Stored data entries
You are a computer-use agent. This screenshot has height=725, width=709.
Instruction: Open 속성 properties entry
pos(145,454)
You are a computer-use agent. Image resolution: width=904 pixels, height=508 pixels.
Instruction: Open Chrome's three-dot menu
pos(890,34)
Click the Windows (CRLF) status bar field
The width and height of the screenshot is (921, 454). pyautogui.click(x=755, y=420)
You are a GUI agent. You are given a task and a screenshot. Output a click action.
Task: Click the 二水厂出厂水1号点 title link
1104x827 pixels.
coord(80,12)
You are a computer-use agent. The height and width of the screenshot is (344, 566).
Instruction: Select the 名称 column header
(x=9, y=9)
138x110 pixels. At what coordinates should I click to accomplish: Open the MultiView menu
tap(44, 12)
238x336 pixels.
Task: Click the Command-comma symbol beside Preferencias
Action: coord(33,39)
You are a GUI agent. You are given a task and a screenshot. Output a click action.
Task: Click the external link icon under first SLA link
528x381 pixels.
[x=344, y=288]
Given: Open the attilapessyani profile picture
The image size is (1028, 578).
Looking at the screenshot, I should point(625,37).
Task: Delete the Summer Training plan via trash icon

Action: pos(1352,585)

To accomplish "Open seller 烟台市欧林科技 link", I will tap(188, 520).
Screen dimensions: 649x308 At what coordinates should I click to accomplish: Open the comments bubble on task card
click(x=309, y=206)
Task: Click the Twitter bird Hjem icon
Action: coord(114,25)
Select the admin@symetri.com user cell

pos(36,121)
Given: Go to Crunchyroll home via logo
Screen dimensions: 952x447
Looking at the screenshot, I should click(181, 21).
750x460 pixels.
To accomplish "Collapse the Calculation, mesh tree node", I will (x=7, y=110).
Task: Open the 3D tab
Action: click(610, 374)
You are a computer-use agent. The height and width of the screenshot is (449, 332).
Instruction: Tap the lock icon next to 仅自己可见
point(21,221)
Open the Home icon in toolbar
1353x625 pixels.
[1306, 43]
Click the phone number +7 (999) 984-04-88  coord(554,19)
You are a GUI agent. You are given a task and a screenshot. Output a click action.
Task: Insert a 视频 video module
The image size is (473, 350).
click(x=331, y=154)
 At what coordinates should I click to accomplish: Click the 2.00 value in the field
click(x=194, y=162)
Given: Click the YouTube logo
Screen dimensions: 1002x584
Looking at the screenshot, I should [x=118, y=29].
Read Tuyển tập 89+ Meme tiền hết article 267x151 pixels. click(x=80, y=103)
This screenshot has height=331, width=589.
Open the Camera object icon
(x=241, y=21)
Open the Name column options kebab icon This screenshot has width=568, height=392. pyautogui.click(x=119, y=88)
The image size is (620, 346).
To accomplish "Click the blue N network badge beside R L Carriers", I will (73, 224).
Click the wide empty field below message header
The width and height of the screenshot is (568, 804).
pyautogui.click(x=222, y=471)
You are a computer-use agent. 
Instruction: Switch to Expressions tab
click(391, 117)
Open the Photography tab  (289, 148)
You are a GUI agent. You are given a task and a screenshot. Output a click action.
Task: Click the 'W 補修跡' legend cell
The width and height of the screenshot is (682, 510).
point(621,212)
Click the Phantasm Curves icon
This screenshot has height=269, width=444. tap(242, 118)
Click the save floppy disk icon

(HOW TO COMPLETE THIS TASK):
Check each line of the entries above for the word "logo". List the ones that have it.

(REPLY TO THE TASK):
Given: Go to Crunchyroll home via logo
Given: Click the YouTube logo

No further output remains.